Day 5 & 6 – Seeing the future of Libya
After the JSD sessions, we returned to Tripoli. As we drove back to the capitol city, we had opportunity to reflect on the experiences the two days prior. While encountering roads blocked by various militias on separate occasions, it would be easy to feel disheartened. But the fact that, in both cases, the militias had chosen peaceful protest and civil disobedience over brute force was actually an encouraging sign that perhaps slowly but surely even the militias are evolving toward rule of law over rule of the gun.
That afternoon our sense of encouragement was further bolstered as we conducted a workshop with a group of youth on facilitation skills. This group of five – from every corner of Libya – energized my colleagues and myself with their enthusiasm, dedication and inventiveness. These youth put in hard work over the first two days of our training, epitomizing the raw leadership, ingenuity, and work ethic that permeates the Libyan society through and through. Of course, all these positives come with the unanswered question – how to harness the youth’s exuberance, idealism and raw abilities to promote lasting peace and prosperity throughout all of Libya?

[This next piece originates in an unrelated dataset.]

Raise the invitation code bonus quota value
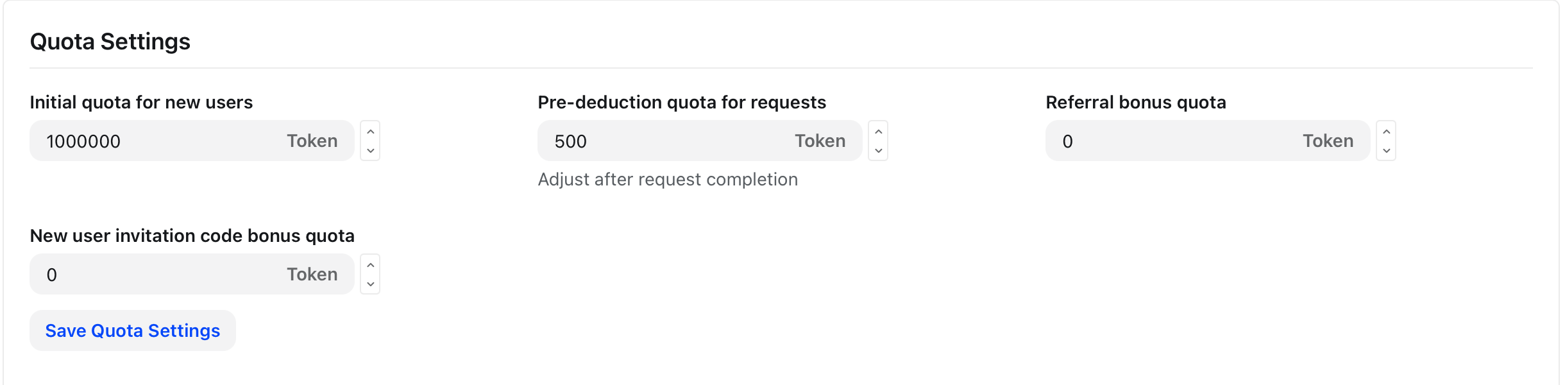click(x=370, y=265)
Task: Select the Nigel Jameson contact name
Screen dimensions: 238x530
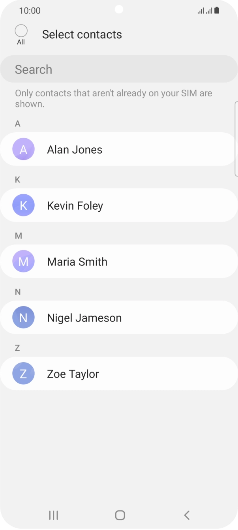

Day 6 into Day 7 – The coming storm
On our sixth day in Libya (the second of youth facilitation in Tripoli), word came down in the early evening that the Russian Embassy, just blocks away from our training, had come under sustained attack by a group of armed men, who had breached the embassy grounds.
As seemed to be a theme throughout our dialogues, the reasoning for the attack was far ranging and often contradictory. The one consistency in the story was that a Russian woman, unattached to the embassy, had killed a prominent Libyan revolutionary. Some said she was the man’s wife, while others insisted she was a pro Gadaffi loyalist. No one in the embassy was hurt while two of the attackers reportedly were killed.
Three a.m. the next morning, I was startled awake by gunfire followed by explosions. Unlike the “celebratory” fire I heard on my first night in Libya, this was clearly different, clearly a firefight. It ended after about five to ten minutes and the night calm returned. Sleep, on the other hand, was not quite as resilient. Later that morning I would learn that there had been an exchange of gunfire on the street of one of our youth participants. She said she had been awoken when the windows of her home began to rattle with each fusillade. She said she was instantly taken back to 2011 and the war in Benghazi. Later we learned, although, like many things in Libya, one can never know for sure, that it was a battle between two rival groups, either drunk or on drugs. Sadly, like many societies coming out of conflict, the drug and alcohol trade and organized crime in Libya have been very quick to exploit any security shortcoming the moment it materialized.
Day 8 – Just another weekend in Libya
Day 8 of the trip coincided with the start to the weekend in Libya. With the groups and motivations behind the assault on the Russian embassy still unknown, we felt it best to keep a low profile as the situation became clearer. As reports on the Russian embassy attack trickled in, news of a series of assassinations earlier in the week of former and current security personnel in the eastern part of Libya, around Benghazi, added to our general unease.
A few days earlier, a naval officer and his eight-year-old son were killed as the man took his son to school. Earlier in the week three army officers had been killed. (Other assassinations were to follow, including the killing of a senior retired police officer two days later, on Saturday. Then on Sunday, a Colonel in the Libyan Air Force was murdered.) Our colleagues have told us – this is what they have now come to expect. Very targeted attacks on individuals that have a symbolic message as well. After all of this bad news, we were hoping our ninth day would bring a bit of peace.
Security is never far from any of our minds. While the nature of the job of a peacemaker is to venture into places where there is no peace, we do not do so without ample caution, prudence and no small amount of apprehension.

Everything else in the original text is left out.